▶ _Activity_:
In the vaccine article, copy everything from "He may now be" down to "many lower-income countries.", replacing "pigs" with "hogs".

▶ _Selected passage_:
* * * * *
Local researchers take shot at vaccine
Effort eventually could protect against all coronaviruses — and it’s only $1 per dose
Dr. Steven Zeichner’s goal when he started work on a coronavirus vaccine in the early days of the pandemic was not necessarily to be the first to market. The federal government’s Operation Warp Speed was on top of that.
But “at this point, you feel like if anybody has anything to contribute that could be possibly helpful, you feel obligated to try,” the University of Virginia professor and infectious disease researcher told The Pilot last March.
One of his top priorities was that his vaccine be cheap and easily reproducible enough to be manufactured and used all over the world.
He may now be well on his way. Zeichner and a researcher at Virginia Tech, Dr. Xiang-Jin Meng, recently published initial results of their work on a coronavirus vaccine. (The study has not yet been reviewed by peers.)
Based on what they found in pigs — they have not yet tested humans — they believe their vaccine strategy could eventually be used to protect against a host of coronaviruses, from those that affect farm animals to ones that cause the common cold and, of course, COVID-19.
And each dose could cost only $1. By comparison, the major existing COVID-19 vaccines usually run about $15-20 — not drastically expensive for places like the U.S., but out of reach for many lower-income countries.
Zeichner’s research began before the pandemic, when he was looking to make an inexpensive vaccine against HIV. When COVID-19 hit, his team quickly switched over, hoping to apply the same tools against this new and different virus.
* * * * *
▶ _Stored data_:
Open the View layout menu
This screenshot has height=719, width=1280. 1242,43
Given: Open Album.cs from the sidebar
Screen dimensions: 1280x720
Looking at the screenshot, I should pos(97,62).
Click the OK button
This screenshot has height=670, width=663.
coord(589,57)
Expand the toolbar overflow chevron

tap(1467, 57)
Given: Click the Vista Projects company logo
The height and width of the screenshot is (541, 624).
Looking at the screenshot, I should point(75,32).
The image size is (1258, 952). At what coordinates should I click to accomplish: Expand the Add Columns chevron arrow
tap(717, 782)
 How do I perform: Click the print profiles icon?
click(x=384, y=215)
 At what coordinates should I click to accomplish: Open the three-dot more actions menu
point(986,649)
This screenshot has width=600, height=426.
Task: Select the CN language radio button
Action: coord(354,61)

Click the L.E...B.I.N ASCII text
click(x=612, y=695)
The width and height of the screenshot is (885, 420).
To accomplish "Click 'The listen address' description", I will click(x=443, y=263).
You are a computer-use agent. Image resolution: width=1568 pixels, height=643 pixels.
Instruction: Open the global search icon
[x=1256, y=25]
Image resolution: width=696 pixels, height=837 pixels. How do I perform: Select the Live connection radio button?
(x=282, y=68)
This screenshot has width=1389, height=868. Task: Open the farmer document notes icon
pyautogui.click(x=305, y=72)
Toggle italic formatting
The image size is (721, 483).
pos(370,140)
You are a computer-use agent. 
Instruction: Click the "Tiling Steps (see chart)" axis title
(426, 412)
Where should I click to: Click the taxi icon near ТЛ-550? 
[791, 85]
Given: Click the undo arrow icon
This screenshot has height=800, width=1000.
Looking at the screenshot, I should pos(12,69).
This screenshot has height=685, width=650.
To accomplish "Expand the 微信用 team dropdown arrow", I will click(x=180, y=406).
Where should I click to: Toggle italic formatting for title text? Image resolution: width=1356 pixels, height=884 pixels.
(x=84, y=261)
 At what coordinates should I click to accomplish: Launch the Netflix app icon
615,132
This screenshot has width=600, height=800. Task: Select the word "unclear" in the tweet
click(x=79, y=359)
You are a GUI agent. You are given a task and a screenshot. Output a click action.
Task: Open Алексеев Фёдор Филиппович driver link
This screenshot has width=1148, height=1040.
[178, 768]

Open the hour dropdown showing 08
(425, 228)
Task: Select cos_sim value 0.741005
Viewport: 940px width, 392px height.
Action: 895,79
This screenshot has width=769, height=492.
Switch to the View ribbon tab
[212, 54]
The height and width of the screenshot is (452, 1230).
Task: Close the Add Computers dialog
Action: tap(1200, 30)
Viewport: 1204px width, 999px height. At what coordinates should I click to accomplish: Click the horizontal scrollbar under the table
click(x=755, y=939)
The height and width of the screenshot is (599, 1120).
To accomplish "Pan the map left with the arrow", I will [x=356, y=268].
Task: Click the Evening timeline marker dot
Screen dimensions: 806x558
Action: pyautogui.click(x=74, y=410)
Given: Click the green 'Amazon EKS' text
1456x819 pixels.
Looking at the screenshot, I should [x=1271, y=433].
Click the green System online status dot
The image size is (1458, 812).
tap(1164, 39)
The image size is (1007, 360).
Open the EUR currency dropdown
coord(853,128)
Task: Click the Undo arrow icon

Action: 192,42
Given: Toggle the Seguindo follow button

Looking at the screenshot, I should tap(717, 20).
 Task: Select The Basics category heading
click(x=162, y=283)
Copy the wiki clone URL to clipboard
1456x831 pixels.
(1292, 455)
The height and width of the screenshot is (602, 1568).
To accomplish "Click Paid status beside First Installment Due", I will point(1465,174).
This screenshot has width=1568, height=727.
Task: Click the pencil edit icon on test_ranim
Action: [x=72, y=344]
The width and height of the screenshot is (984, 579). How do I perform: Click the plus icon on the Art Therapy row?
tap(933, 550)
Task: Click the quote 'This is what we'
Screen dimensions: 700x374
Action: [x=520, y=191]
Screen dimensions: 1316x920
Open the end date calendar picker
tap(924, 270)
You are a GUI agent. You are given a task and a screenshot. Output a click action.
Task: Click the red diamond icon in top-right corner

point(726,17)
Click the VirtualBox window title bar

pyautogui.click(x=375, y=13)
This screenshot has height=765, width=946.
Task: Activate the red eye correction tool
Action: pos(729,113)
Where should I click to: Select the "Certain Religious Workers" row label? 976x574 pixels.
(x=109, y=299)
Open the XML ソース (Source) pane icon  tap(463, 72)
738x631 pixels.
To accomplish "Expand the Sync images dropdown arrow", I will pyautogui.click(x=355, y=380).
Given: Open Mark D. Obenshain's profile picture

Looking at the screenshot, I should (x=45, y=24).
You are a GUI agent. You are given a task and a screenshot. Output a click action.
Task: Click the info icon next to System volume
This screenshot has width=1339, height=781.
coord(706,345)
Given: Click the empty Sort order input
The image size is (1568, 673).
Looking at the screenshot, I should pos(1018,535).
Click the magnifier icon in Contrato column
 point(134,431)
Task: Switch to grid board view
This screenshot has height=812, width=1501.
* * * * *
▶ _Task result_:
He may now be well on his way. Zeichner and a researcher at Virginia Tech, Dr. Xiang-Jin Meng, recently published initial results of their work on a coronavirus vaccine. (The study has not yet been reviewed by peers.)
Based on what they found in hogs — they have not yet tested humans — they believe their vaccine strategy could eventually be used to protect against a host of coronaviruses, from those that affect farm animals to ones that cause the common cold and, of course, COVID-19.
And each dose could cost only $1. By comparison, the major existing COVID-19 vaccines usually run about $15-20 — not drastically expensive for places like the U.S., but out of reach for many lower-income countries.